DIRECTIONS :: Pictures do not belong in your copy. Repeat all the other data exactly.

****************************************

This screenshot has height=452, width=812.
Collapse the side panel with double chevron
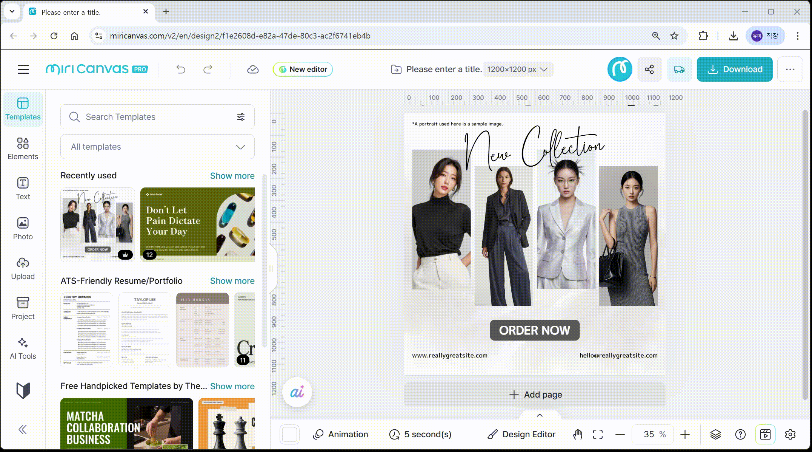[23, 429]
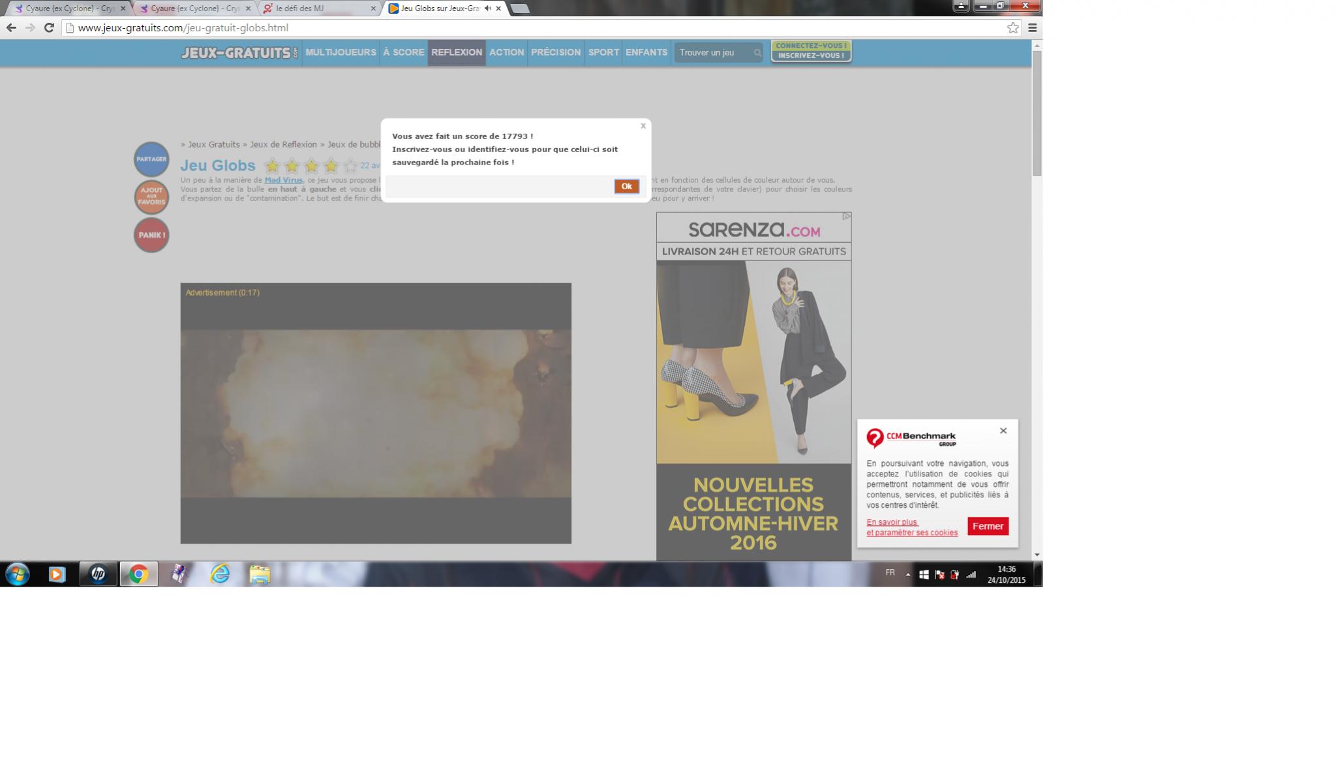Reload the page with refresh icon
1336x759 pixels.
tap(49, 27)
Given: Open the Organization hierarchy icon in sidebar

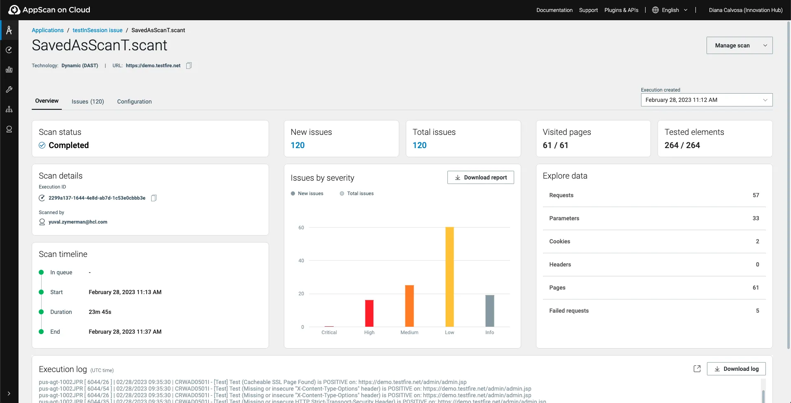Looking at the screenshot, I should coord(9,109).
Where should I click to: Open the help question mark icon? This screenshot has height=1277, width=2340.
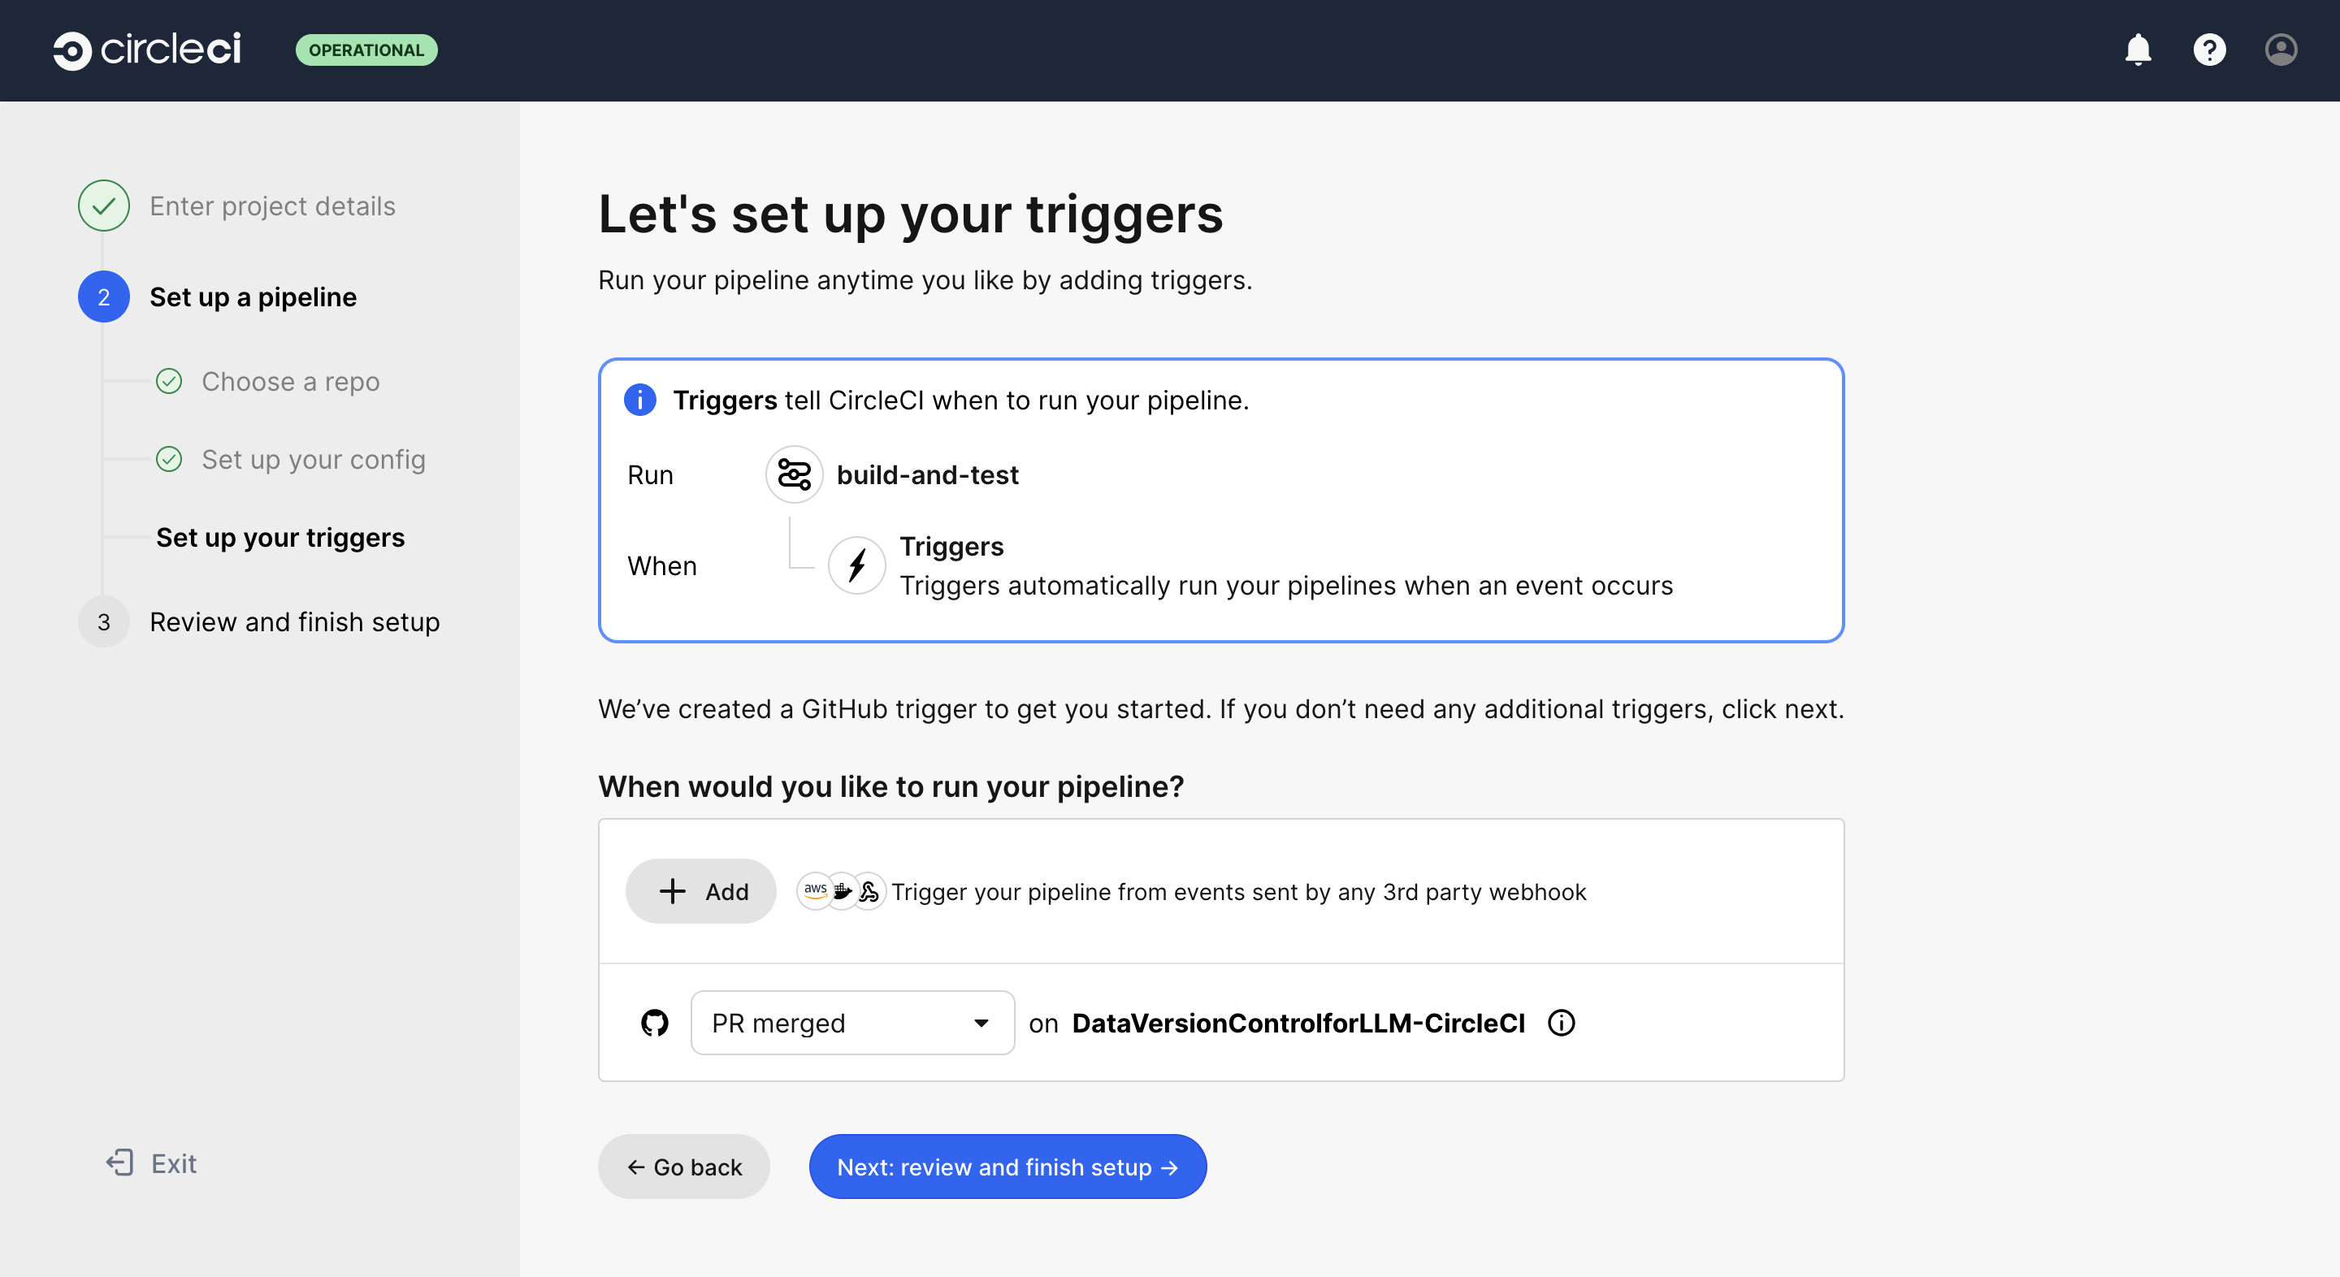pos(2210,50)
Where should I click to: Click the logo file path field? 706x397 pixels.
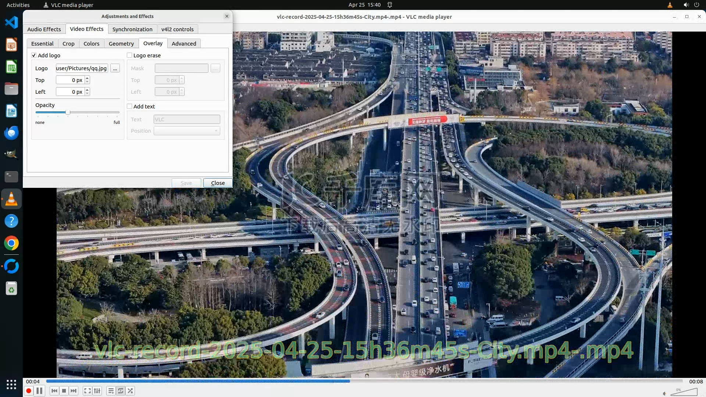point(82,68)
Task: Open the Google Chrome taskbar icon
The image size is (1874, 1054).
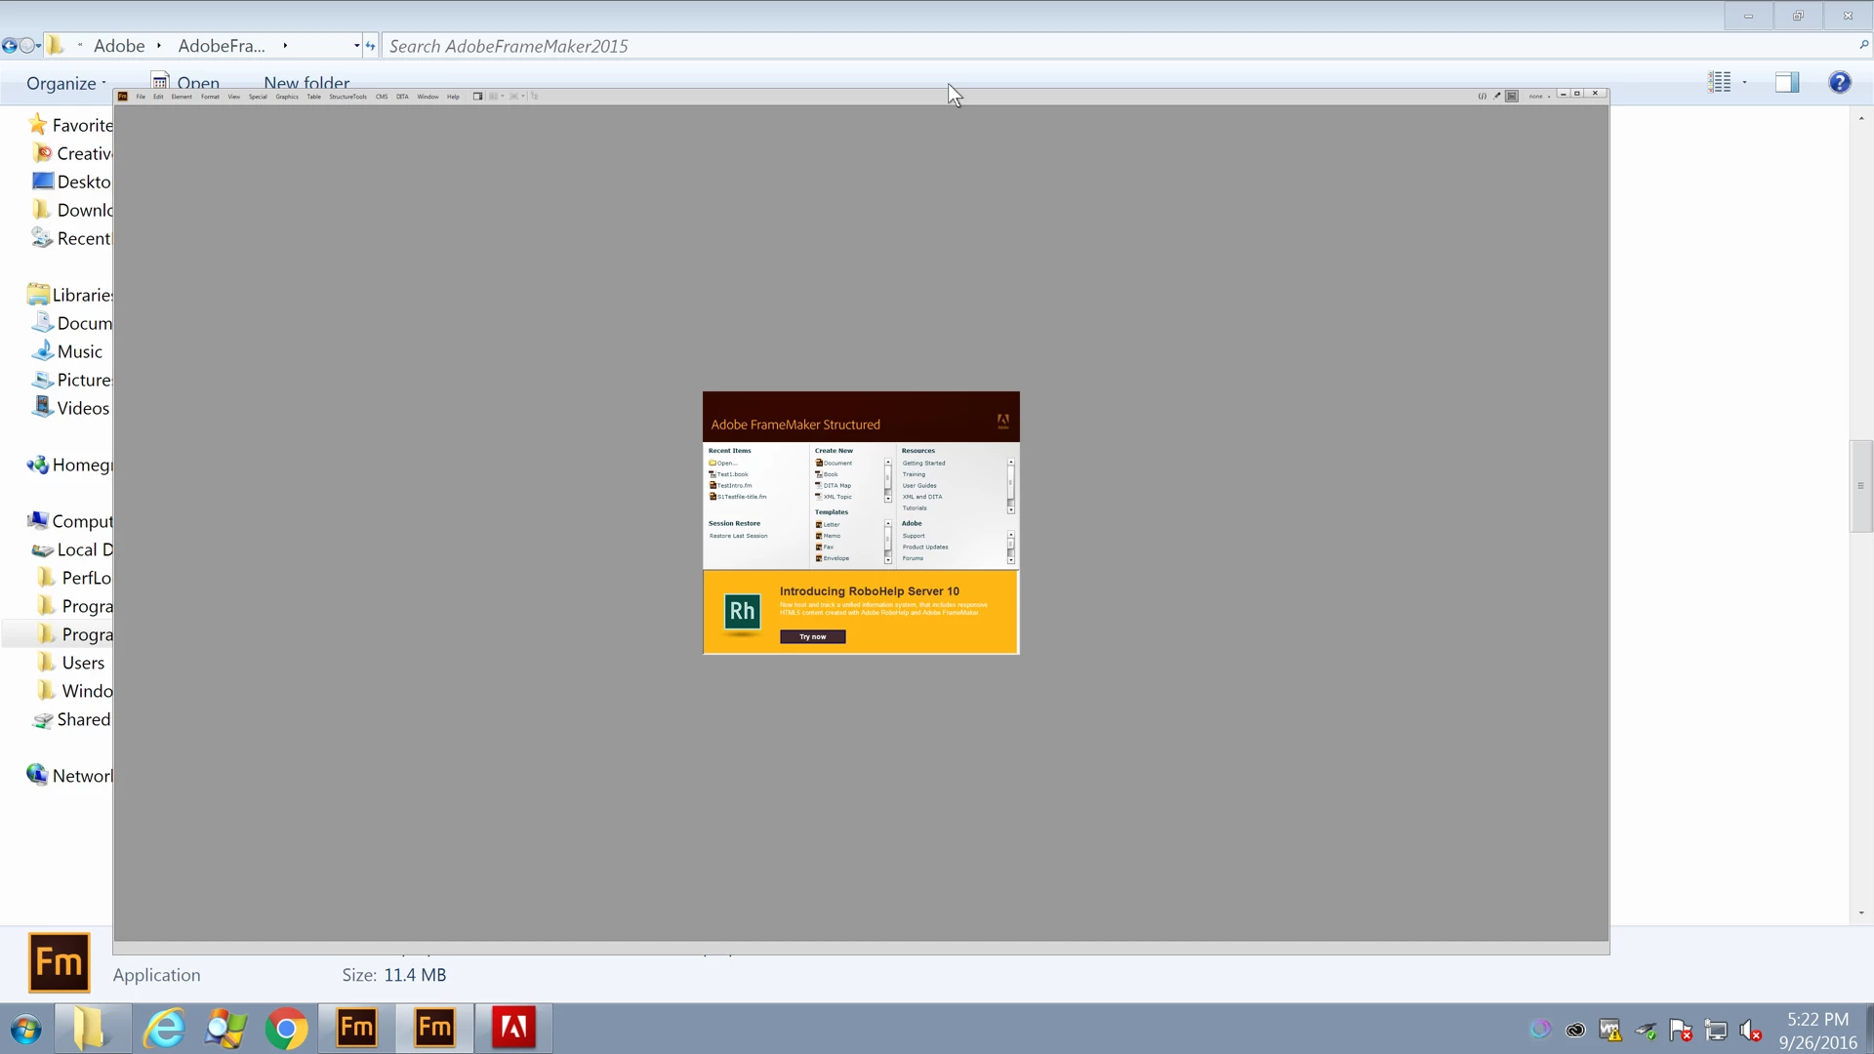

****************************************

EXPECTED OUTPUT ::
This screenshot has height=452, width=812.
Collapse the side panel with double chevron
[23, 429]
Reload the page with refresh icon
1336x759 pixels.
tap(49, 27)
Given: Open the Organization hierarchy icon in sidebar

Looking at the screenshot, I should coord(9,109).
Where should I click to: Open the help question mark icon? This screenshot has height=1277, width=2340.
pos(2210,50)
Where should I click to: Click the logo file path field? 706x397 pixels.
point(82,68)
Task: Open the Google Chrome taskbar icon
The image size is (1874, 1054).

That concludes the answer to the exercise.